If optional artifacts fail, record the failure and continue without inventing fallback public copy. Deterministic fallback is allowed for structure graph from already available artifacts.
Cadence Notes
NotebookLM operations should be conservative by default:
- One active NotebookLM operation per account.
- Text artifacts first.
- Media artifacts after text success.
- Heavy media should not block publishable text.
- On transient failure, retry once; if an optional artifact fails again, mark it failed and continue.
The seed importer is not a production runner.
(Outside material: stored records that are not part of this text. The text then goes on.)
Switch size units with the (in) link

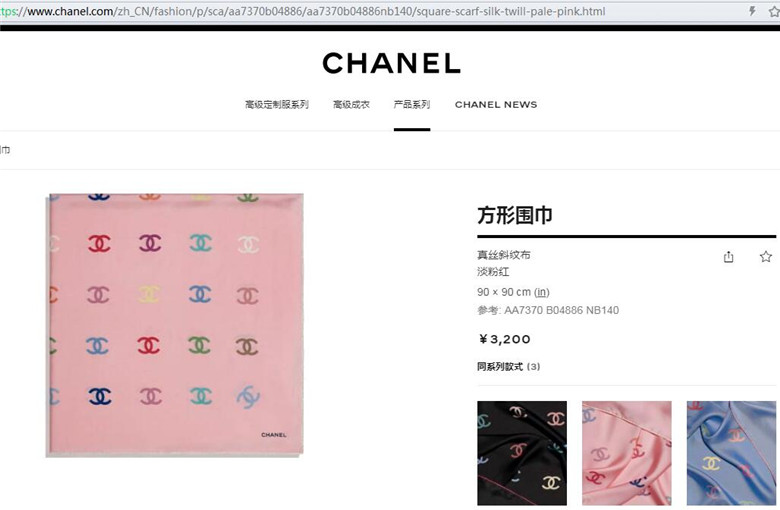click(x=542, y=292)
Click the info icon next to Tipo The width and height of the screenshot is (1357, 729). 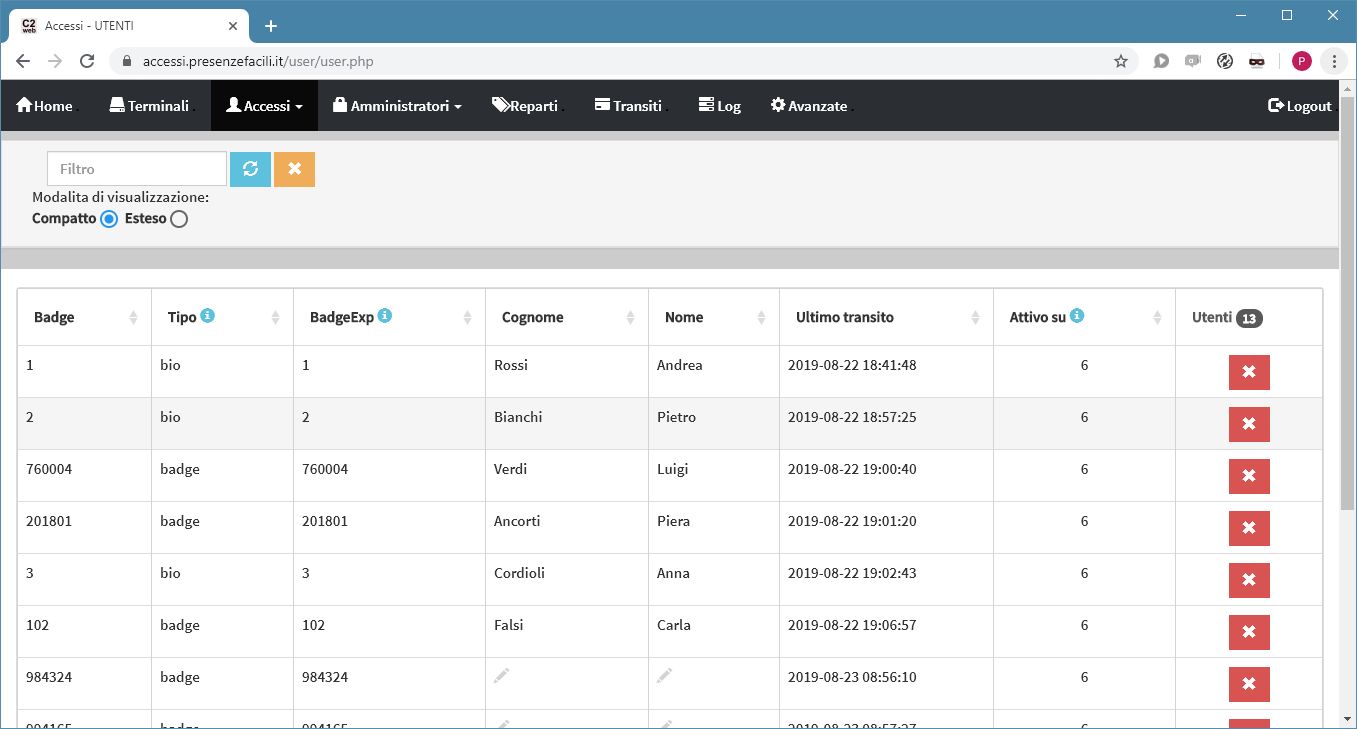pos(208,316)
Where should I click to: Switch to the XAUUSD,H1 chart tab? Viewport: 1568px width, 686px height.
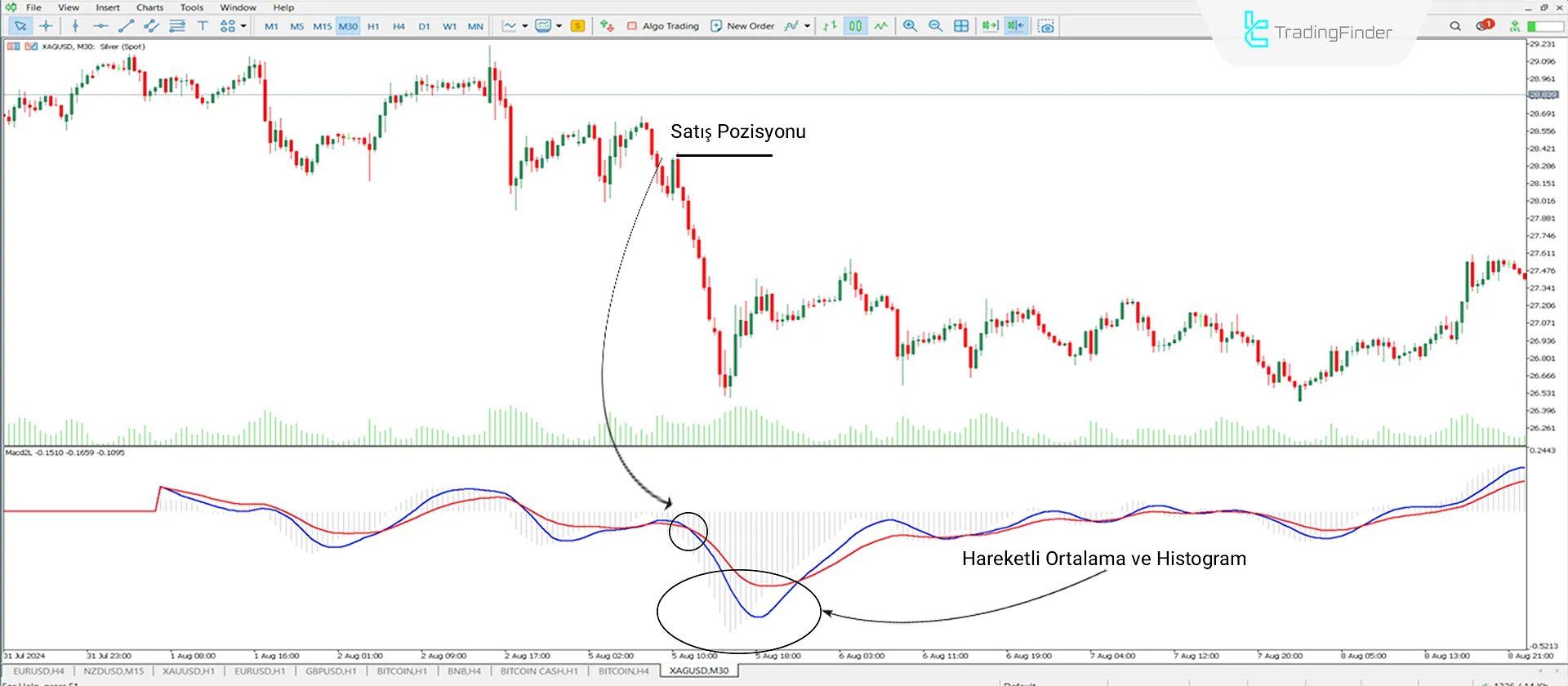coord(188,670)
A production runner should persist manifests after every operation and support resumable review/import.
Human Review
Review is mandatory for:
- Gray broker sources.
- Related-source candidate display.
- Infographic or generated media.
- Any content where citations/page labels are ambiguous.
- Any copy that could be interpreted as investment advice.
Do not display raw NotebookLM page labels until they are normalized against verifiable source pages or sections.